Mark Snider, assistant professor of chemistry and principle investigator (PI) for the grant, Paul Edmiston, assistant professor of chemistry and co-PI, and Dean Fraga, associate professor of biology and co-PI , have been awarded a three-year, $320,300 grant from the National Science Foundation to study the nature of this enzyme and how it functions.

The project was originally started by Charles Borders, professor of chemistry emeritus at Wooster. "Through his enthusiasm, the three of us became interested in and excited about the project," says Fraga. "Following his retirement, we decided to continue and expand on his work because it provided a perfect context for engaging in collaborative research and a wonderful forum for teaching students basic scientific skills. It is an affirmation of a growing partnership between the departments of chemistry and biology."

The grant supports three interlinked projects designed to get at several fundamental questions about this important enzyme, which uses the protein creatine kinase to provide short, sudden bursts of energy often required in muscles.

People may remember that several years ago creatine was a rage among athletes, who would "load up" before an event in the hopes of unleashing that sudden burst of energy at just the right moment. Snider points out that the process is much more complicated. "Excessive amounts of creatine have little value and cell's cannot store much of it," he says. "What we are trying to determine is what makes this happen. How does the protein work fundamentally?"

The first question that Fraga, Edmiston, and Snider will ponder is why the enzyme is built the way it is. "We're looking at how a particular structure dictates specific biochemical functions, much as one might ask how a building's structure dictates its function," explains Fraga. "For example, a restaurant is built much differently than a motel because the functions of each is different."

The second question to be addressed by the three scientists is how this enzyme evolved into the various forms and functions that are present today. "We see many different forms of phosphagen kinase in various species," says Fraga. "We would like to learn why these differences exist."

The third question is how the biochemical differences in this enzyme family result in different physiological functions across organisms. In other words, can the small differences in biochemical structure and function be measured, and do they result in differences in observed physiological functions of organisms? "Intriguingly, we have also identified five unique forms of the enzyme in a single organism," explains Snider. "One of things we hope to discern is whether the five forms perform different functions, or if their functions are redundant. At first glance, there appear to be some exciting new mechanisms to be explored."

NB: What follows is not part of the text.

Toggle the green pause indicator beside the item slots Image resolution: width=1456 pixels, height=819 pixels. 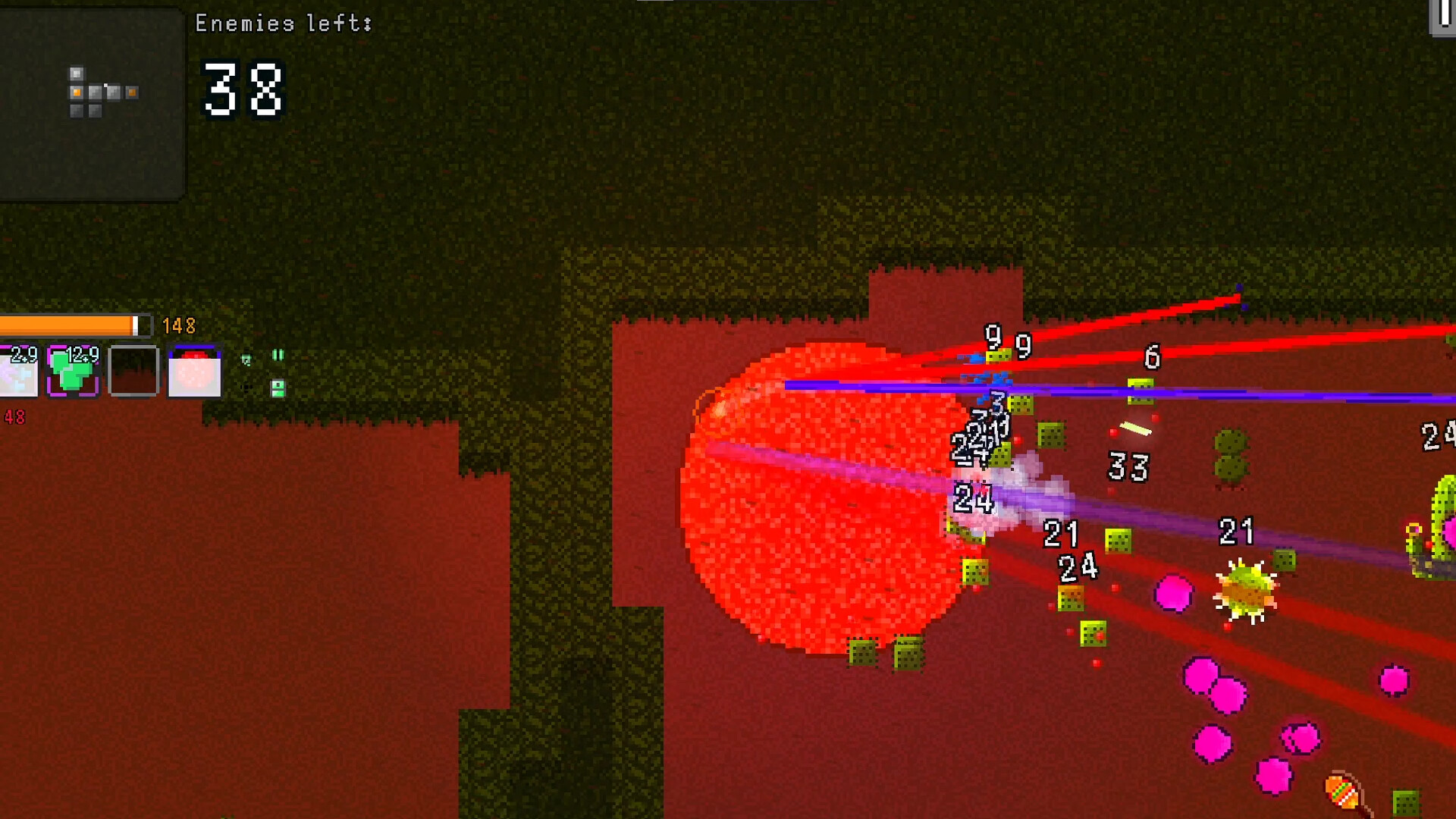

These questions will be addressed by using a combined biochemical and molecular biology approach that will involve up to 45 Wooster students over the next three years. The grant will support the research and be used to purchase equipment and supplies necessary to conduct these experiments, including the removal of the protein from a cell. "One way to determine the function of something is to take it out and see what happens," says Fraga. "We will be looking at performance in micro-organisms with and without this protein."

While the research is narrowly focused, Edmiston says that the three researchers have the big picture in mind. "Our interest is in how and why proteins evolved the way they did," he says. "Investigating this family of enzymes is like looking at a huge picture with a very small flashlight."

Wooster's NSF grant was one of seven given the highest possible rating among 89 proposals, including a number submitted by large research universities. Overall, only 15-20 percent of all submitted proposals were funded by the Metabolic Biochemistry program. "We are grateful for the opportunity to carry on the research," says Fraga. "Forming this core research group gives us an opportunity to work across disciplines in the areas of biochemistry and molecular biology to solve a problem of mutual interest."